15 of 328 comments (clear)

  1. Screenshots by LiNKz · · Score: 5, Informative

    For awhile I was in search of the x86 version of Apple's Rhapsody DR2. Finally after speaking to a guy who created a page of screenshots, I found a beta software trading forum and grabbed an ISO of it. This guy also has screenshots of OpenStep too.. He's been running this site for years and its given me quite a nice look into the past. Its interesting never the less :)

    --
    Proceed with Format (Y/N)? Y
  2. Yeah, right... by El · · Score: 5, Insightful

    And of course, the choice of NeXTStep had nothing to do with Next also being owned by Steve Jobs!

    --

    "Freedom means freedom for everybody" -- Dick Cheney

  3. NeXT background by close_wait · · Score: 5, Informative
    purchase a small net services company called NeXT

    They fail to mention that NeXT was the company set up by Steve Jobs after he left apple, with the mission to produce a next-generation Mac-like workstation with an OS called NeXTstep, based on mach, BSD and display Postscript

  4. Re:BeOS by mrchaotica · · Score: 5, Insightful

    It means that I, for one, would not be using a Mac right now. The UNIX-ness is important to me.

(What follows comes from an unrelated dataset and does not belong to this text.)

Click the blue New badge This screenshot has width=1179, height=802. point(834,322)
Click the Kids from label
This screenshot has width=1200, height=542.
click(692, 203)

    I think they should have bought both, though -- maybe they would have come out with Spotlight sooner.

    --

    "[Regarding the 'cloud,'] ownership was what made America different than Russia." -- Woz

  5. The choice. by juuri · · Score: 5, Informative

    BeOS was a nonstarter.

    The printing was horrid.

    The development environment was awful, contrasted to the robust tools available on NeXTSTEP at the time.

    NeXT had real mult-user capability. BeOS was only brought in as a bargaining chip and to entice Jobs to come onboard. BeOS at the time was really impressive on a Mac, especially if you couldn't stomach MacOS... but I ran BeOS @work and NeXTSTEP @home, the choice was readily apparent to people who actually used both systems.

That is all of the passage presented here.